How to Choose Between a One-Story and Two-Story Home
Factors like age and demographic play a crucial part when it comes to deciding between a one-story and two-story home.
Choosing from a large selection of new construction floor plans and options can be a daunting process for any new homebuyer, especially when it comes to deciding whether to go with a one- or two-story home. Let’s take a look at the pros and cons for each so you’ll be prepared to make the best decision for you and your family.
Great for young and old. One-story homes provide a safer environment for older residents as the absence of stairs removes one of the key injury areas related to senior living. This also holds true for couples that plan on starting a family or may already have infants or toddlers in the household. Stairs and young children are seldom a safe match and will require the parents to install a network of blockades and baby gates to help avoid injury.
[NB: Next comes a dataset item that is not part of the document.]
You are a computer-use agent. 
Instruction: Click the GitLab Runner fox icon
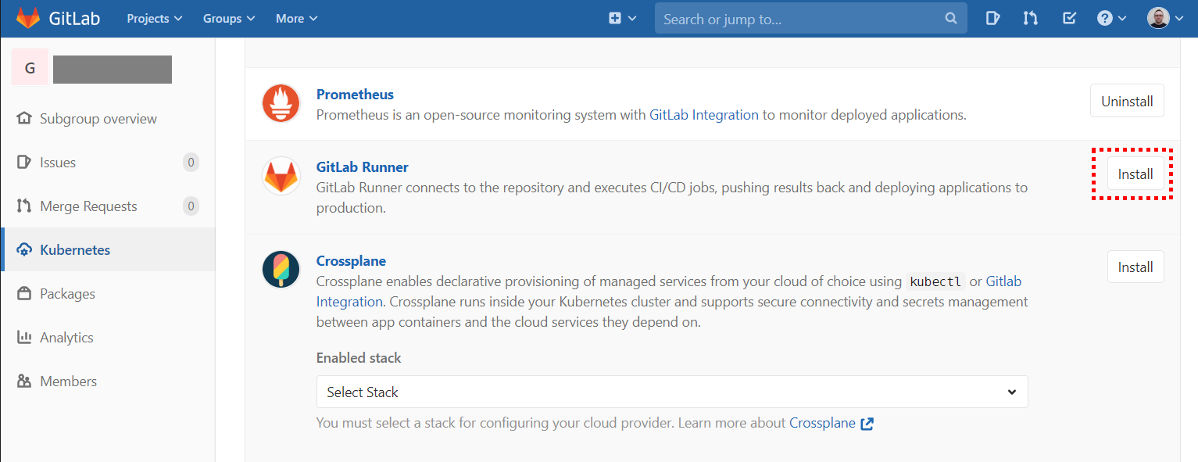coord(281,176)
One-story homes are also easier to evacuate safely in the event of emergencies such as fire or earthquake especially for occupants with limited mobility.
Easier maintenance. Cleaning a larger home can be challenging on its own without the need to haul equipment such as vacuums and mops up and down stairs in the process. This benefit extends to the exterior of the home as well when it’s time to clean the windows, power wash the outside walls or access the roof.
Abundant and easier design options. One-story homes are perfect for popular design elements such as cathedral ceilings and skylights. They also tend to be easier and faster to design as do not require additional structural supports or layout changes to accommodate a second story.
Less challenging to heat and cool. Since heat rises and cool air falls, it is usually easier and more efficient to maintain your desired temperature range in a well-insulated one-story home. Some larger two-story homes require an additional HVAC unit for the top story, creating additional building expenses and monthly utility costs.
Cost more per square foot. One-story homes require a larger foundational footprint, which also leads to larger roof areas and plumbing pipe lengths when compared to two story models with comparable square footage. The need for additional property to build on may also become a factor when compared with a two-story layout. These factors can lead to an overall higher cost per square foot.
Smaller yards. Since one-story homes typically require a larger foundation, they will occupy more of your total property. If maximizing outdoor living space is a priority, a one-story home may not be your best option.
Privacy. One-story layouts may offer less privacy from surrounding homes compared with two-story homes that have second-floor bedrooms and baths that are more difficult to access and view from the outside.
More square footage for less money. A two-story design is capable of providing more square footage — often at a lower cost per square foot — within a smaller foundational footprint. If you want to maximize your square footage, a two-story home is usually your best option.
More adaptable to varying lot sizes and shapes. Depending on a lot’s size or location, it may not be able to accommodate a larger one-story floor plan, but thanks to the vertical building advantage of two-story homes, you can get a larger home on a smaller lot.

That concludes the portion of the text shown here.